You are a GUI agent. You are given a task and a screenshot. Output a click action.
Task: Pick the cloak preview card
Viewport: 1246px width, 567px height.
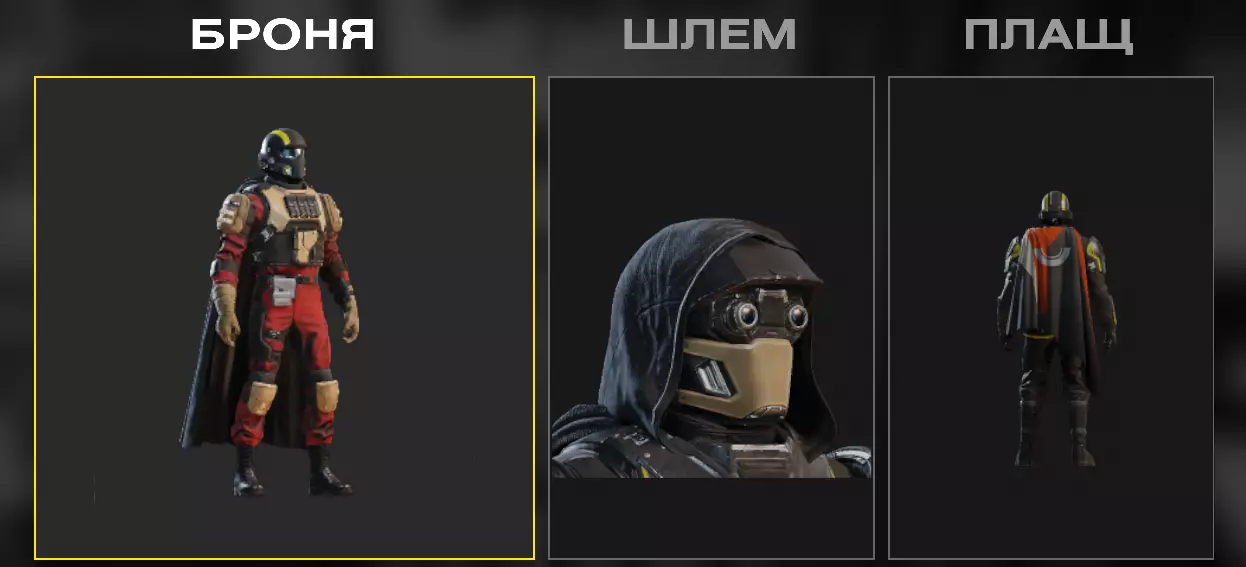[1051, 318]
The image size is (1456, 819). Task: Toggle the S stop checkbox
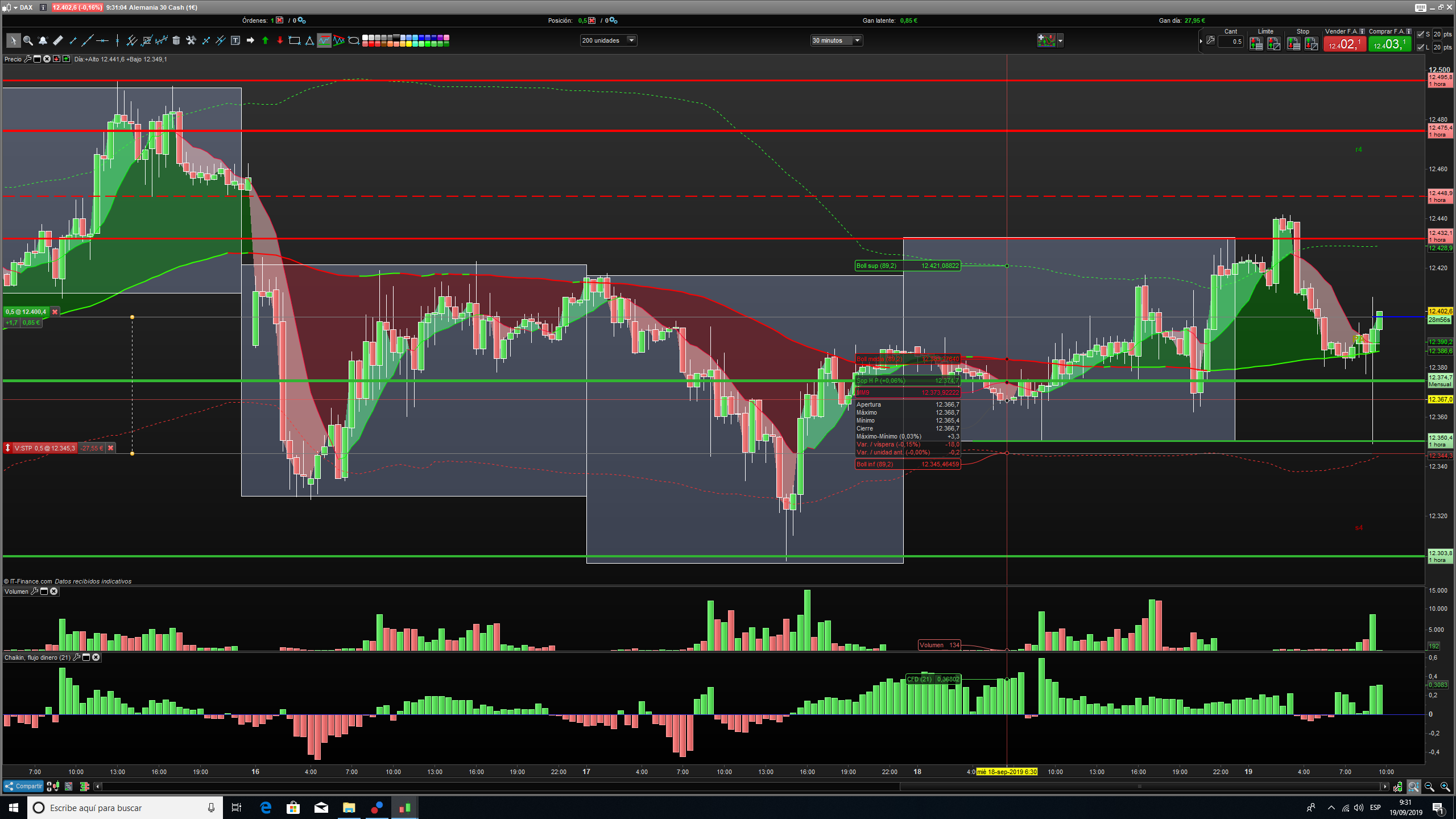point(1421,34)
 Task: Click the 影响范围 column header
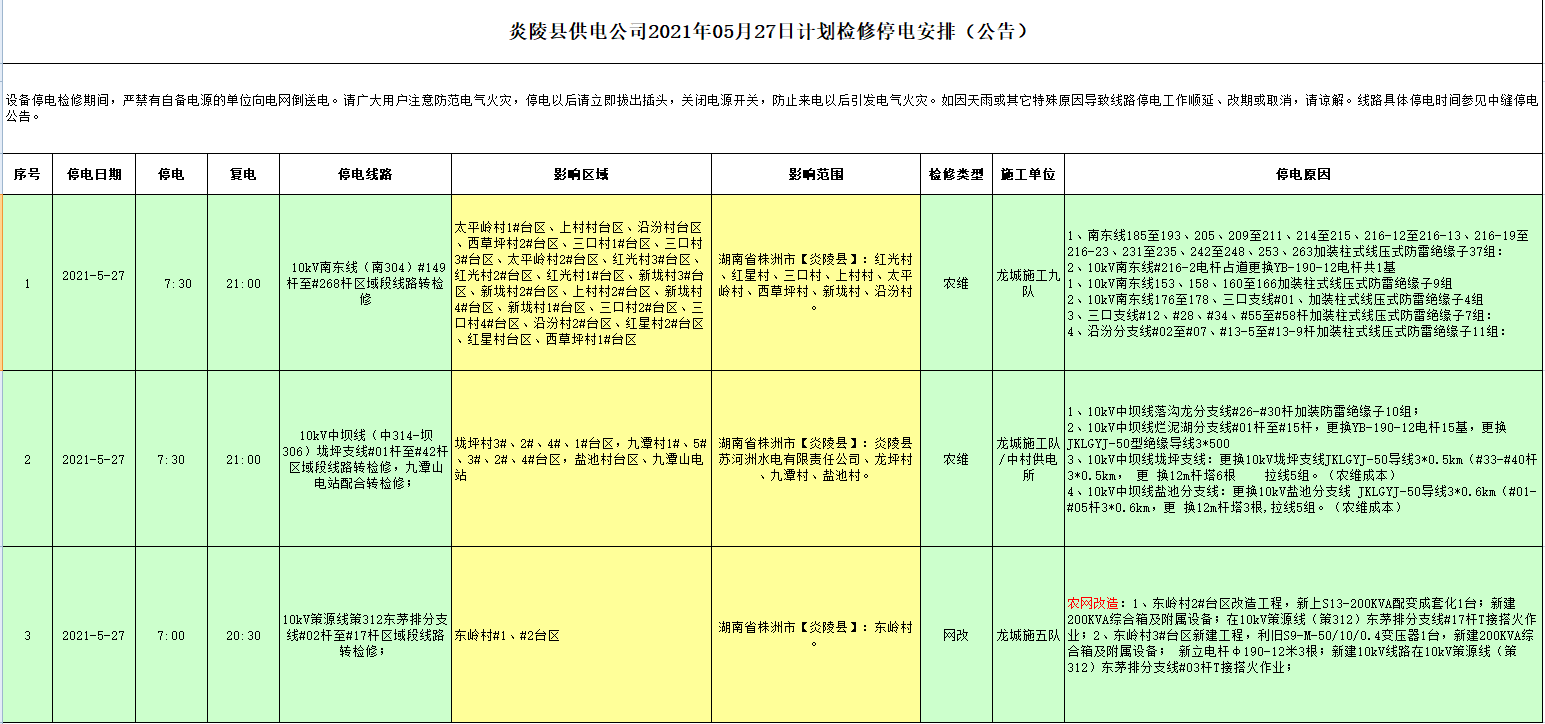point(815,174)
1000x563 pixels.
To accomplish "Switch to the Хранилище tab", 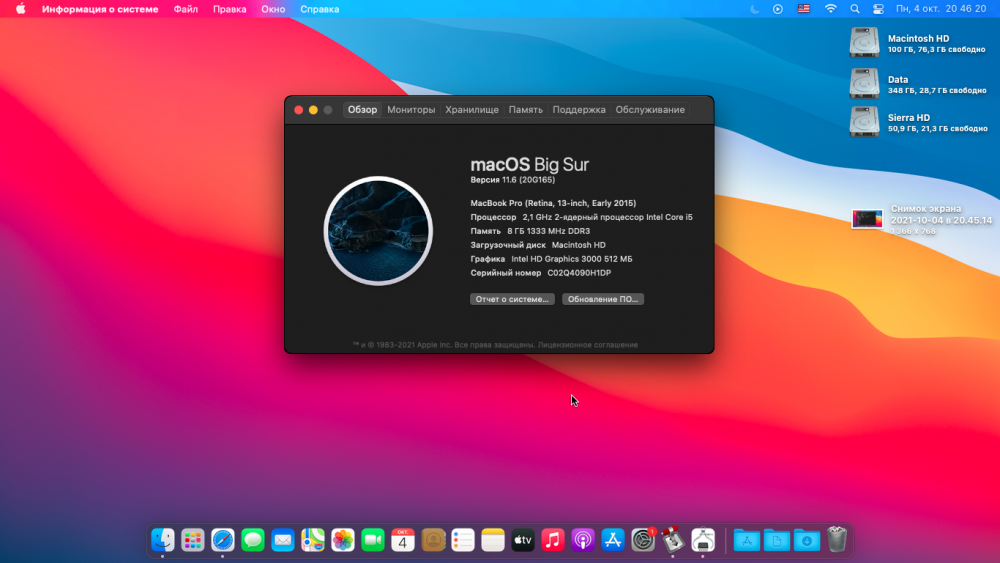I will coord(472,110).
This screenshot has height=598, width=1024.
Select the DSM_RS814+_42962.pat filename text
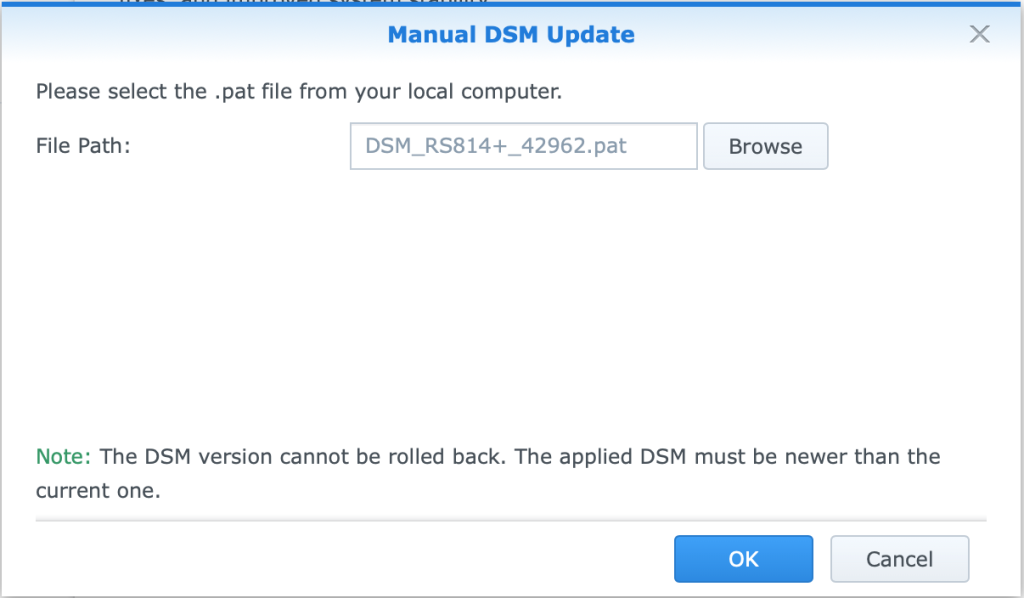496,146
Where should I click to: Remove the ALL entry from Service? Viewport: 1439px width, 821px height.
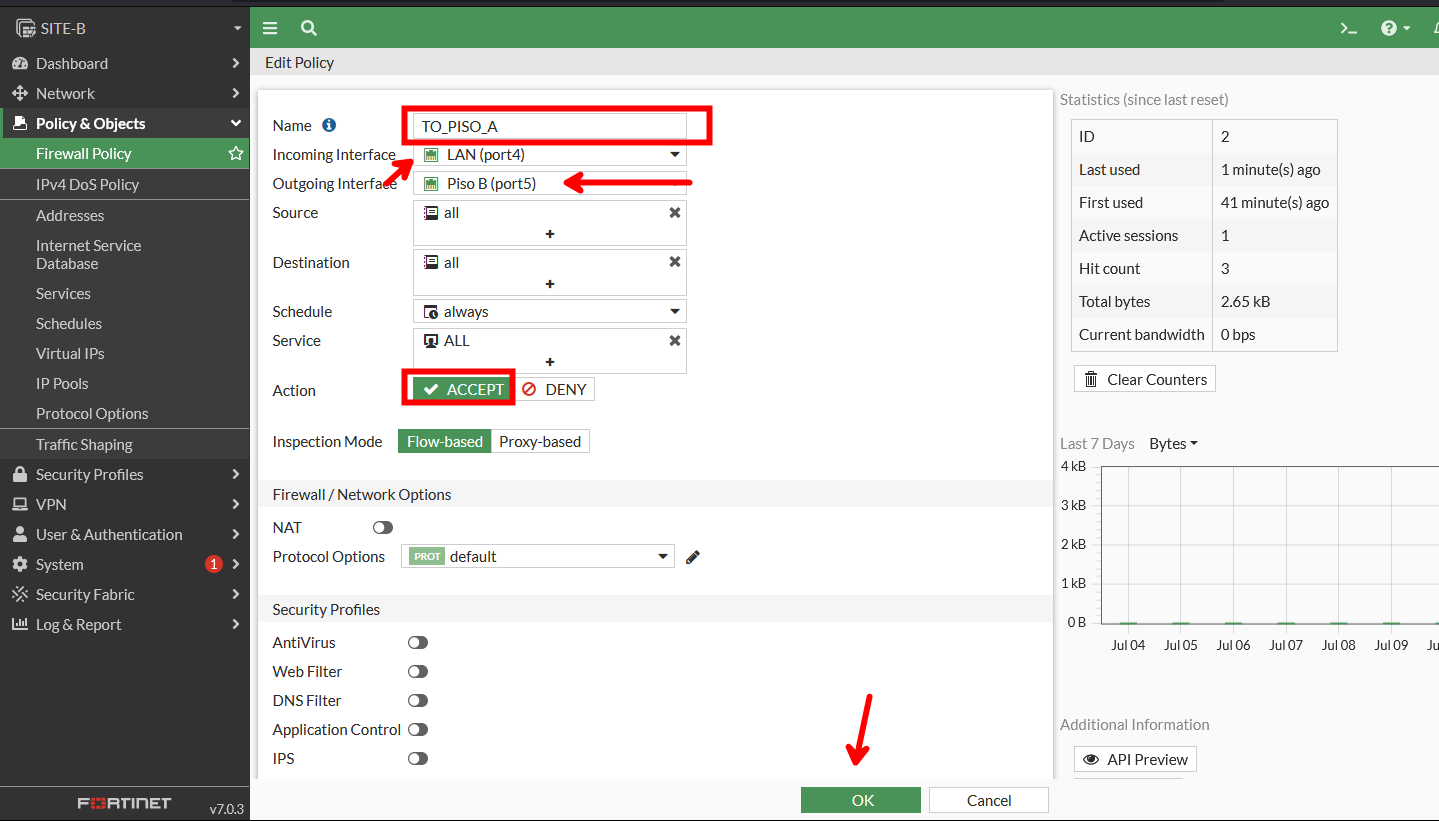tap(675, 341)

◆ Requirements:
Print the entries word for word, starting with the line that contains "This screenshot has height=598, width=1024." and going on through the last line of the entries. Leave the pictures out.

◆ Task response:
This screenshot has height=598, width=1024.
Select the DSM_RS814+_42962.pat filename text
496,146
Where should I click to: Remove the ALL entry from Service? Viewport: 1439px width, 821px height.
tap(675, 341)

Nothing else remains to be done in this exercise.